Act four places a special emphasis on Hamlet’s intelligence. In scene two, Hamlet is extremely insolent and behaves in an ill-mannered fashion towards Rosencrantz and Guildenstern. Hamlet says to them, That I can keep your counsel and not, mine own. Beside, to be demanded of a sponge, what replication should be made by the son of a king? (IV, ii, 12-14) The reference to the sponge resembles their helplessness and powerless status. Both Rosencrantz and Guildenstern are easily manipulated and taken in by foolish manifestations. They are excessively obedient to the king, and in truth, do not have minds of their own. Hamlet despises Rosencrantz and Guildenstern mainly because they are servants of Claudius, Hamlet’s uncle and mortal enemy.
Another incident of Hamlet’s high intelligence is illustrated when Hamlet tells Rosencrantz and Guildenstern, I am glad of it: a knavish sleeps in a foolish ear. (IV, ii, 24-25) This statement leaves Rosencrantz and Guildenstern more or less confused. Hamlet is evidently wiser than the two of them combined and is capable of toying with their minds. Hamlet has an excellent command of the language, and because of it, is often difficult to comprehend, instantly deriving to the conclusion that he is insane.
Hamlet demonstrates his ingenuity, this time towards Claudius, when he says, I see a cherub that sees them. But, come; for England! Farewell, dear mother. (IV, iii, 49-50) The cherub, or the angel, gives Hamlet a sense of superiority over Claudius. Having an angel at one’s side would be a definite sign of power, which is precisely what Hamlet longs to obtain from Claudius in their constant fight for supreme authority. Just when Claudius believes that he has ownership and power over Hamlet, it is really Hamlet who has the upper hand over Claudius.

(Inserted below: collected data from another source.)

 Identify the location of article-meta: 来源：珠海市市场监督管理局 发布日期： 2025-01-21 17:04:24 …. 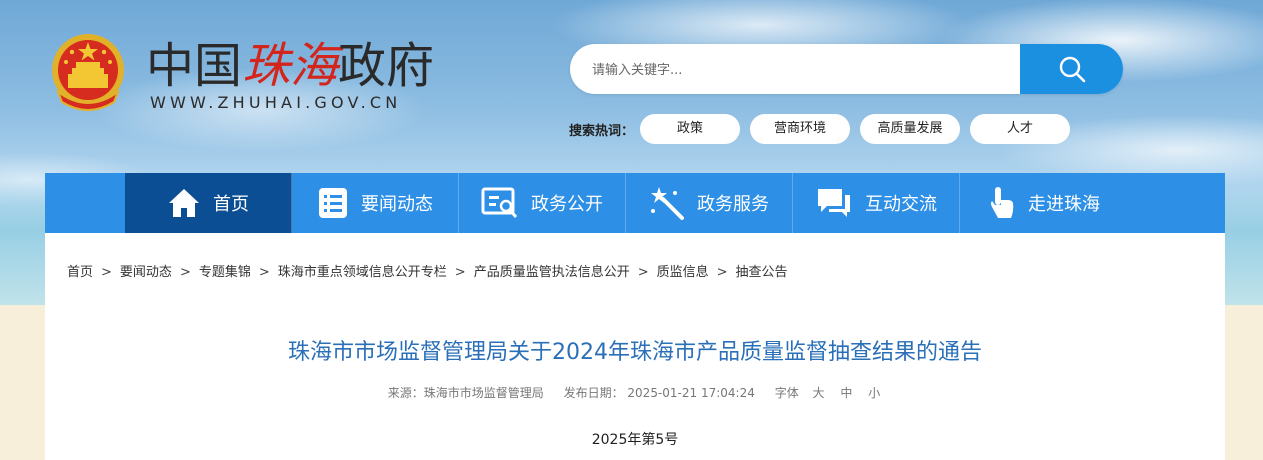
(635, 392).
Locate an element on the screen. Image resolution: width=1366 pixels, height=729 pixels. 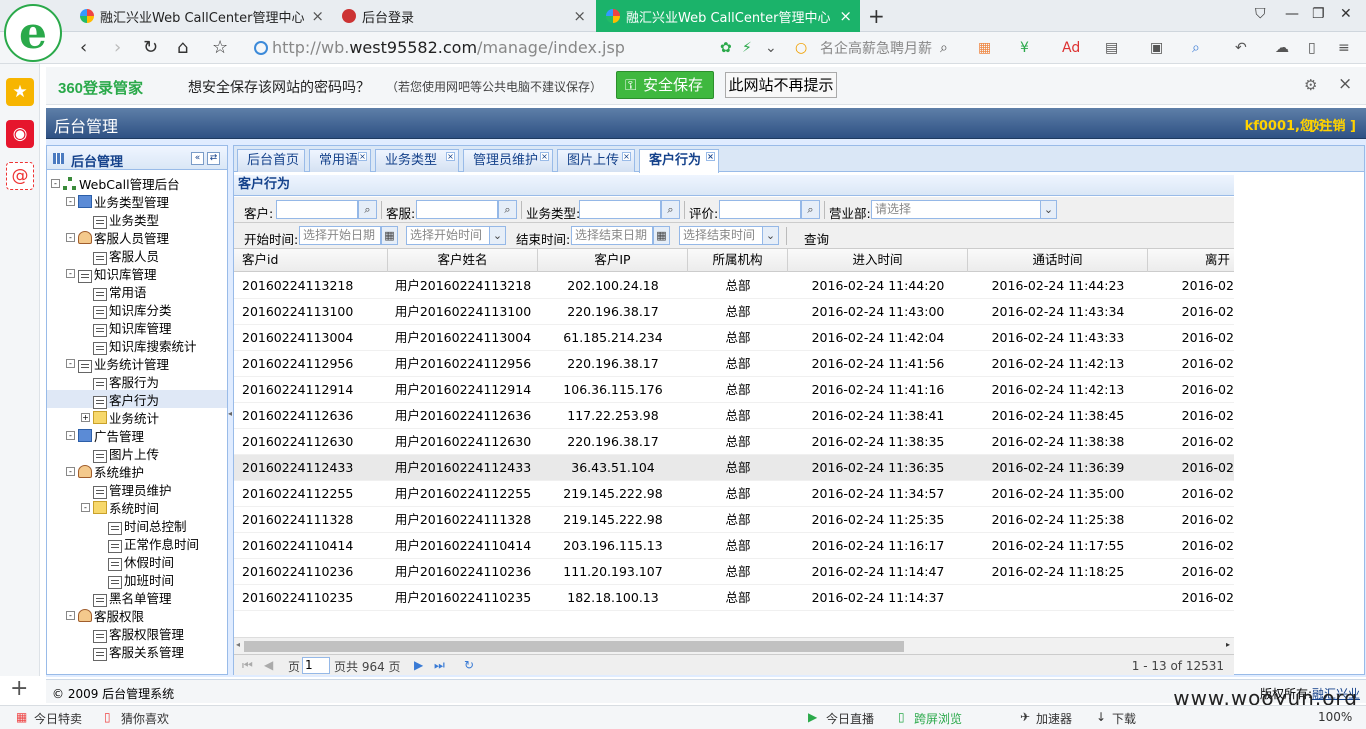
start-time-input: 选择开始时间 is located at coordinates (448, 236).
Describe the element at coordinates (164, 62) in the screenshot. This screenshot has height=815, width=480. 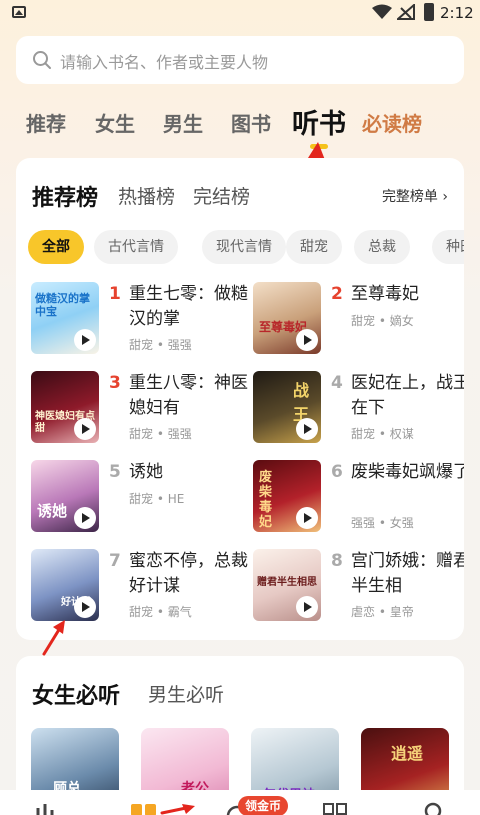
I see `search-placeholder: 请输入书名、作者或主要人物` at that location.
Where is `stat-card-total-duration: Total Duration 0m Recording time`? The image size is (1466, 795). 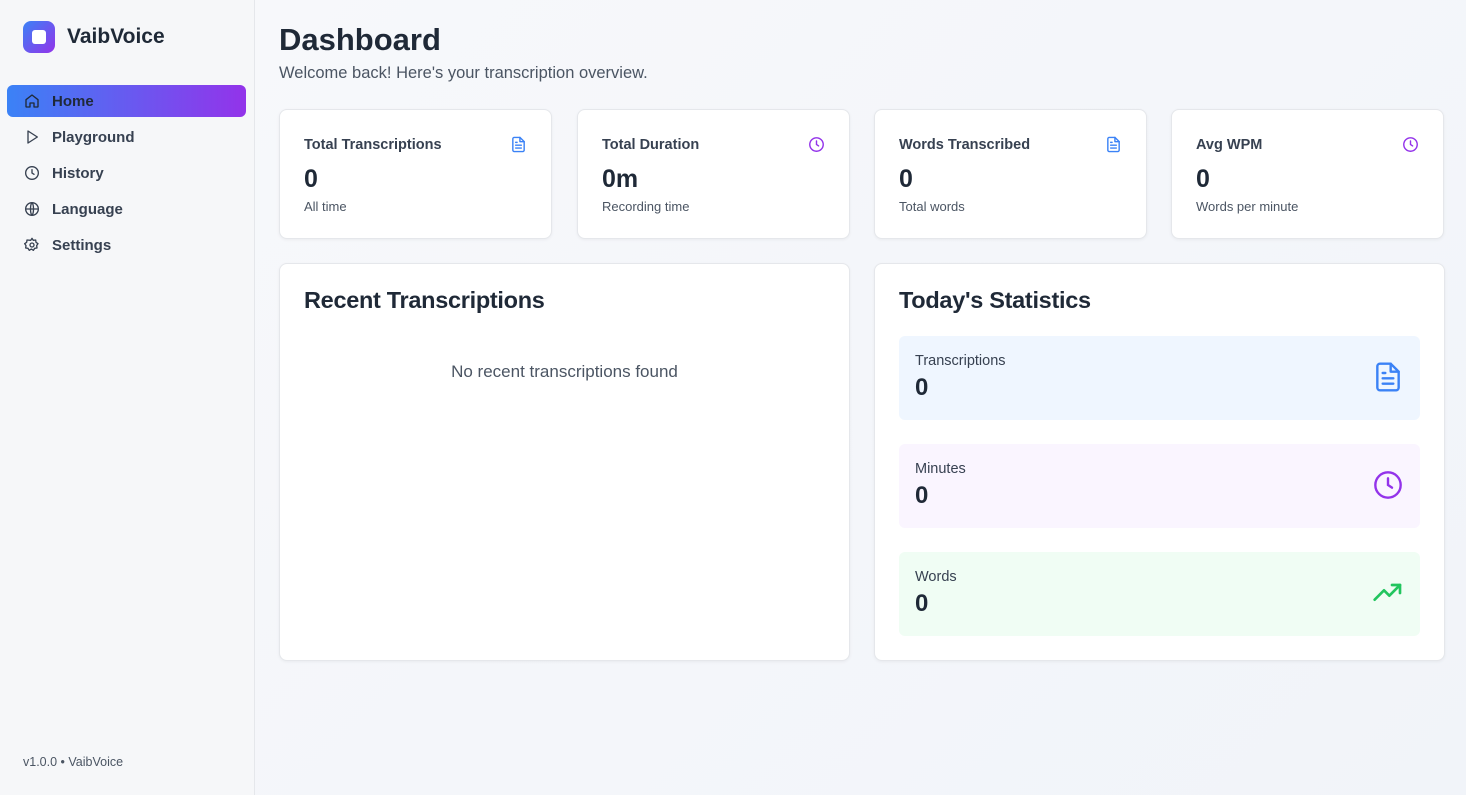 stat-card-total-duration: Total Duration 0m Recording time is located at coordinates (714, 174).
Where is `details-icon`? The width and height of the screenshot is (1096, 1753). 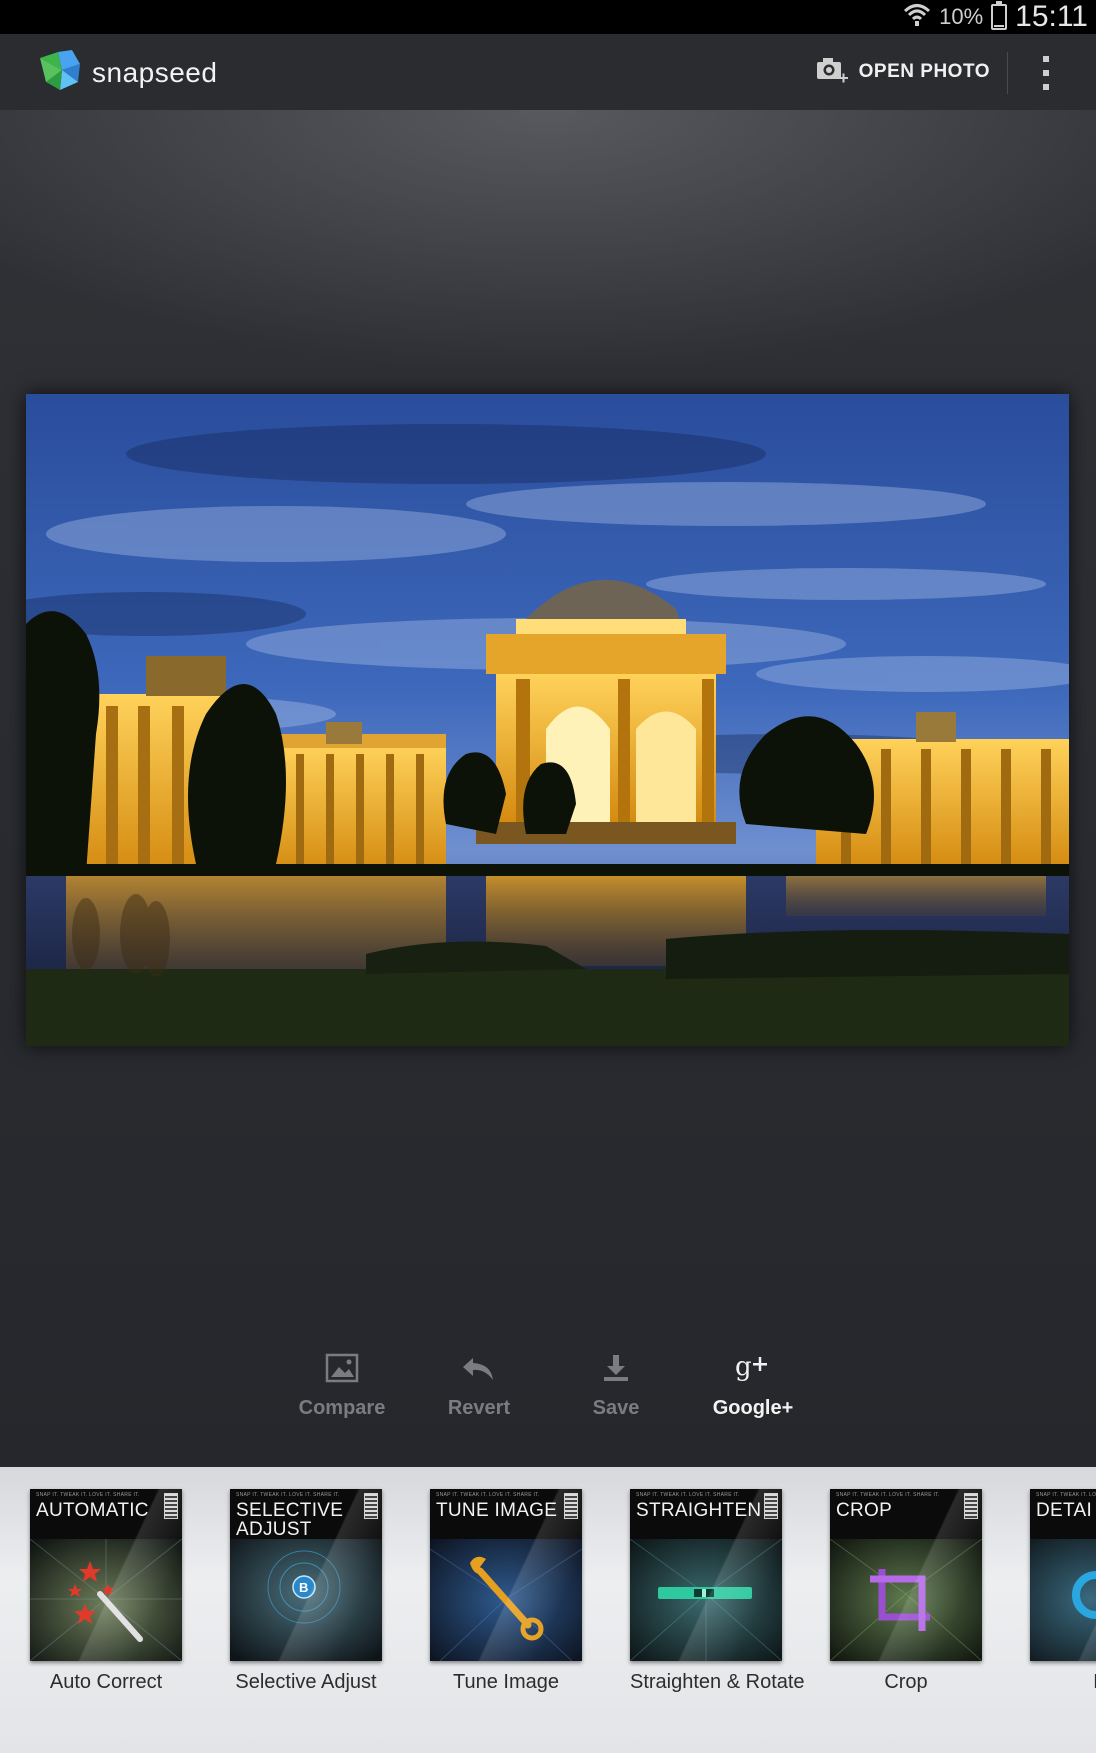
details-icon is located at coordinates (1063, 1600).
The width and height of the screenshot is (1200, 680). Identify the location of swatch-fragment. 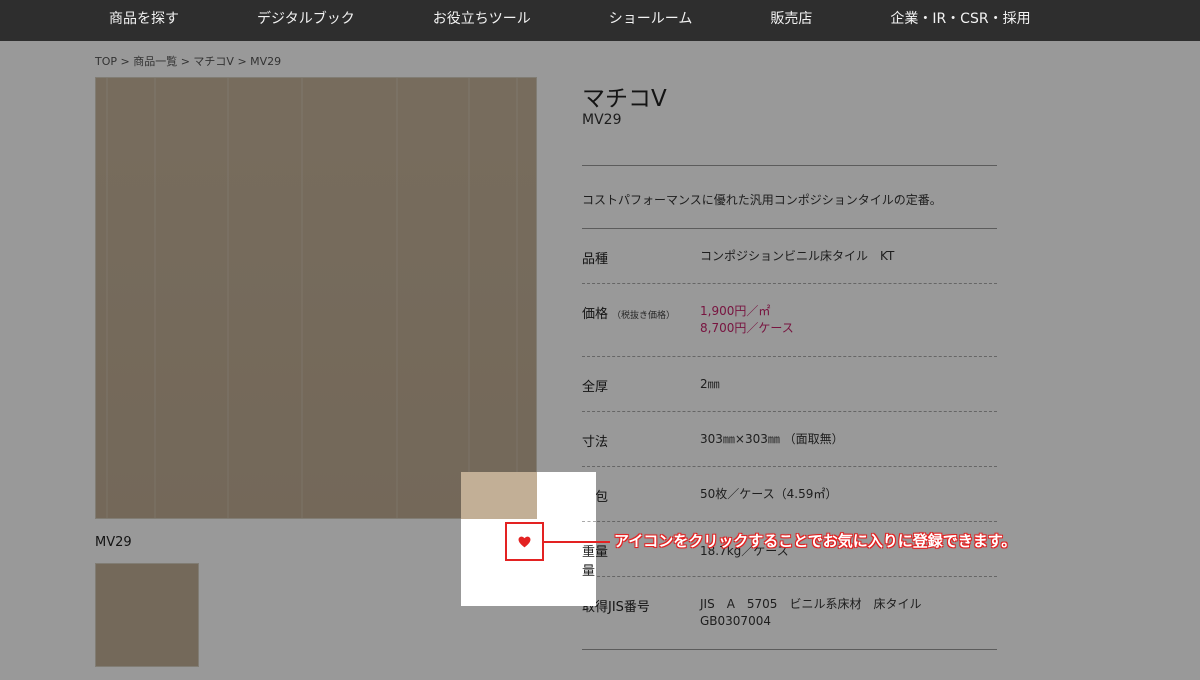
(499, 496).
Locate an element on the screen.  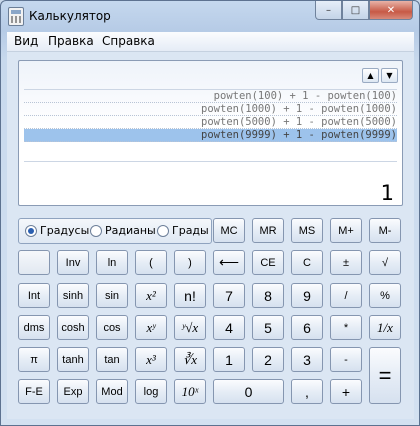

There are very strong philosophical references made by Hamlet in this act regarding life and death. Hamlet tells Claudius, Your worm is your only emperor for diet: we fat all creatures else to fat us, and we fat ourselves for maggots: your fat king and your lean beggar is but variable service, two dishes, but to one table: that’s the end. (IV, iii, 21-26) This statement depicts a hidden message from beneath the text; the meaning of identical value and fairness in this world. It illustrates the significant definition of equality among all men, whether one is born to be a king or a beggar, in the end, we are all the same in terms of power and status. Worms and maggots do not treat anybody differently once one is dead and decayed.
The final scene draws the greatest sympathy towards Hamlet even though he is not even in the picture. The forces of Claudius and Laertes have combined against Hamlet. Claudius states, To an exploit now ripe in my device, Under the which he shall not choose but fall, And for his death no wind of blame shall breathe; But even his mother shall unchange the practice, And call it accident. (IV, vii, 65-69)
Claudius is willing to undertake any measures necessary to eliminate Hamlet. Hamlet is described as the victim, and much like two bullies picking on a small child in the playground, Claudius, his uncle, the king, and murderer of his father, with the aid of Laertes, goes out to terminate Hamlet for good. By this time, Hamlet faces death. He is willing to sacrifice his own life in order to fix what is morally correct Claudius must pay.
The fact that Hamlet’s life is in jeopardy attributes to his “hero” status. His only fault is the desire to avenge his father’s murderer, an act considered completely honorable and even respectable by most people. Nevertheless, Hamlet’s negative attributes include his discourtesy and tactlessness towards other s, and a violent nature as shown when he kills Polonius, expressing no shame or remorse. All in all, Hamlet s array of different characteristics in the play recaptures the allotment of the classic hero, to the more becoming name of Hamlet – the antihero.